§ Task item
Among the records that follow, set down only the lines from the one containing "Where should I click to: Open the" to the one containing "Click the Support", both included, exactly.

______

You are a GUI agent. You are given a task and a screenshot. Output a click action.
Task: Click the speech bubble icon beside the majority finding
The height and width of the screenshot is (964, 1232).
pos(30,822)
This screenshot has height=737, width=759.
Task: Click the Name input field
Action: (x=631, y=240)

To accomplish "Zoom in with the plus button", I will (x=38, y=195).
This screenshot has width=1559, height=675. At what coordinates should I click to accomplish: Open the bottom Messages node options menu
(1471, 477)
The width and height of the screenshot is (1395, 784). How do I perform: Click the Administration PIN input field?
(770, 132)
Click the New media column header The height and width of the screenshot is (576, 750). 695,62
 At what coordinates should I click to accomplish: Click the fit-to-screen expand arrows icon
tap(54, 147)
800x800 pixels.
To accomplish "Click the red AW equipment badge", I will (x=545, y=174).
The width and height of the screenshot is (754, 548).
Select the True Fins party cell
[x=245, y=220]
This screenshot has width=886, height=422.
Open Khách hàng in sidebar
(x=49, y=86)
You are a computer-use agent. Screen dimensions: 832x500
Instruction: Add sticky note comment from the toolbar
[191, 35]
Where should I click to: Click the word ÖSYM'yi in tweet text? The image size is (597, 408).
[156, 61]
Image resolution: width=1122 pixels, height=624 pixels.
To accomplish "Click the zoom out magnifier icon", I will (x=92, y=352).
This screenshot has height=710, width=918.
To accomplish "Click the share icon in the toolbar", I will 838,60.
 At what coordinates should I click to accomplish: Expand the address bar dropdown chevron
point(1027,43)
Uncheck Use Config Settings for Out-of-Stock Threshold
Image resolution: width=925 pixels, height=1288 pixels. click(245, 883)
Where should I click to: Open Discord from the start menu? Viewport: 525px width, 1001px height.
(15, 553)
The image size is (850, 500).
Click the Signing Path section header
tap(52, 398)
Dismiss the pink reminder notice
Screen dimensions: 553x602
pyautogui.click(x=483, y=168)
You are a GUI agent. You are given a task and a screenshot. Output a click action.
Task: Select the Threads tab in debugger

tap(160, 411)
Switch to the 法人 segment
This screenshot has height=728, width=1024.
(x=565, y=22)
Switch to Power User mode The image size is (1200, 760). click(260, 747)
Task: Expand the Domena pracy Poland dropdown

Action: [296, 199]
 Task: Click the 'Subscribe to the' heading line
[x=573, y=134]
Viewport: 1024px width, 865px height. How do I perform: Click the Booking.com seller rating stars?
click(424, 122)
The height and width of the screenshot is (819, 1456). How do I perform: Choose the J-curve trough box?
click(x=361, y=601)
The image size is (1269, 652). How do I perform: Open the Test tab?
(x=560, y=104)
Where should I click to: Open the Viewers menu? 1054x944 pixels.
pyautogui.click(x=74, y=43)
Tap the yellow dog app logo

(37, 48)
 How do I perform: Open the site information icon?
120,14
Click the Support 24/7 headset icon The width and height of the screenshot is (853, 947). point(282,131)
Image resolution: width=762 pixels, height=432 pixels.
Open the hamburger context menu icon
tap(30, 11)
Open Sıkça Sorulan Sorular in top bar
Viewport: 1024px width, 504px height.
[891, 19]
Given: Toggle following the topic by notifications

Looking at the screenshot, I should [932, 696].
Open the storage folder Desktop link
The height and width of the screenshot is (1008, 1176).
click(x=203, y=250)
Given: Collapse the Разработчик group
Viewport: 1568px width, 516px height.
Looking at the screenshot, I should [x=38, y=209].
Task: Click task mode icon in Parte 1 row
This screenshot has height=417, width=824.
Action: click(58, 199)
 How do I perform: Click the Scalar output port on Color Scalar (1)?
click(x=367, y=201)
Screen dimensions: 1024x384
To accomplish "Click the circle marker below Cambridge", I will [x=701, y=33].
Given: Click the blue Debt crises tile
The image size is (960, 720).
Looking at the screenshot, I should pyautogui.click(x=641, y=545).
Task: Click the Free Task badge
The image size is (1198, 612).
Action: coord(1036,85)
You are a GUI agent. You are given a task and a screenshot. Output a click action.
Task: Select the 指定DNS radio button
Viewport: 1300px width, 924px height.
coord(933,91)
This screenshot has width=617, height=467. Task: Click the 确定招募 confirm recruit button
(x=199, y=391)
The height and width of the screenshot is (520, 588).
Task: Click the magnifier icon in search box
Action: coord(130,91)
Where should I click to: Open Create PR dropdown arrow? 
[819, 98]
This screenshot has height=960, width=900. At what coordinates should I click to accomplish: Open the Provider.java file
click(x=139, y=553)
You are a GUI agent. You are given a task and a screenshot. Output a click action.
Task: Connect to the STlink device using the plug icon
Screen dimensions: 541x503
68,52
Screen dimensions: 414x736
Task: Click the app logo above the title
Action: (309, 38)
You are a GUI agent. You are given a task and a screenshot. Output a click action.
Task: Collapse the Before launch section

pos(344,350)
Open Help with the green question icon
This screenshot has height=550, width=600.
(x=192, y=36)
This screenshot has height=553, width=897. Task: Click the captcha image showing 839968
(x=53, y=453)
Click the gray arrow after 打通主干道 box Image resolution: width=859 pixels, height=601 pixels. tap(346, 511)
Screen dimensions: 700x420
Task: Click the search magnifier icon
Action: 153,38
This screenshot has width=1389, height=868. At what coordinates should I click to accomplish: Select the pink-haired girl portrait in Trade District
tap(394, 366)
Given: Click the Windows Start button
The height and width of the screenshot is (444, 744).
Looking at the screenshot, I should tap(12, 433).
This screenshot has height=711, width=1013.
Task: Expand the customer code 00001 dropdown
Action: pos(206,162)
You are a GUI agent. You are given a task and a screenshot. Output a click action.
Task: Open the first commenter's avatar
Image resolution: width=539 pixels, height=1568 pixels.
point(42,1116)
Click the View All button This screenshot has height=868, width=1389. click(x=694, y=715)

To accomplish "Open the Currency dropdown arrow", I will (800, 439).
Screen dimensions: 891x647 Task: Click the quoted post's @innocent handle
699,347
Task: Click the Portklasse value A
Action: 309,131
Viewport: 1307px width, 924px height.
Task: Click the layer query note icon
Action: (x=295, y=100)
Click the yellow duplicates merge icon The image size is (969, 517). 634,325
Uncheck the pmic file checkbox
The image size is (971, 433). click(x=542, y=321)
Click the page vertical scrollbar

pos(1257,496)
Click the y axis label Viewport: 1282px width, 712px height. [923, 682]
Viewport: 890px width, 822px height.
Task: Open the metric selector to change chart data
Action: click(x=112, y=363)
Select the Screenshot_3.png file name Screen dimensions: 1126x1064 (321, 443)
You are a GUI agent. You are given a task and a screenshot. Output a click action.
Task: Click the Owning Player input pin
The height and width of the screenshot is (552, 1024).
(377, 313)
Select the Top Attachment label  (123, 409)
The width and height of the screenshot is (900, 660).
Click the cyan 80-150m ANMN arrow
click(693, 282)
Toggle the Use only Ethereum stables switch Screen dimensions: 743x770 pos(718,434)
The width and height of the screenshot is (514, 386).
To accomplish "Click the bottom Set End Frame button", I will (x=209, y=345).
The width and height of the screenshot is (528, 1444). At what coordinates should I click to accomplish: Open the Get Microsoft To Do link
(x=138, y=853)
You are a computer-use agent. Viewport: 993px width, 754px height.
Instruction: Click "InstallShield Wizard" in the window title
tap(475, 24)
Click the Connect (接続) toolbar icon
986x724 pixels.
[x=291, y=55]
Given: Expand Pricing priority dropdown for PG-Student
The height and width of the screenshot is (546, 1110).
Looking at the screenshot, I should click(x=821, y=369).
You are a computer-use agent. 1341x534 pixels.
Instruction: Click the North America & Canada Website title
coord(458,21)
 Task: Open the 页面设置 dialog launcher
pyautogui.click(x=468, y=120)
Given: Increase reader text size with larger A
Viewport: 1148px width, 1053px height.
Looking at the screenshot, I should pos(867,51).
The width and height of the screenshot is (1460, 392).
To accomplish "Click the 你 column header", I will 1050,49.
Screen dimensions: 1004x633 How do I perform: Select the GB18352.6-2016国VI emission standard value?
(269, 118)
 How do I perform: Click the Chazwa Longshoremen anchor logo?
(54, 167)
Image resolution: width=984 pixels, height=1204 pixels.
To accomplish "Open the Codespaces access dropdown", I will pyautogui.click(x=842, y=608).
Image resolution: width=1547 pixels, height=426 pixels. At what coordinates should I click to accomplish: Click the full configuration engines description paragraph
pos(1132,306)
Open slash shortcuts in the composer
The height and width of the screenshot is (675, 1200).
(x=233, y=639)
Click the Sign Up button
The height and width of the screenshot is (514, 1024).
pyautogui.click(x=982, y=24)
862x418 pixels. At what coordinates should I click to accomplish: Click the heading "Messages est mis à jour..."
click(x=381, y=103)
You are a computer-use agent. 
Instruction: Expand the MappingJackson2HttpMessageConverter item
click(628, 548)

______

§ Answer for the task
Where should I click to: Open the Viewers menu? 1054x944 pixels.
pyautogui.click(x=74, y=43)
Tap the yellow dog app logo

(37, 48)
 How do I perform: Open the site information icon?
120,14
Click the Support 24/7 headset icon The width and height of the screenshot is (853, 947). point(282,131)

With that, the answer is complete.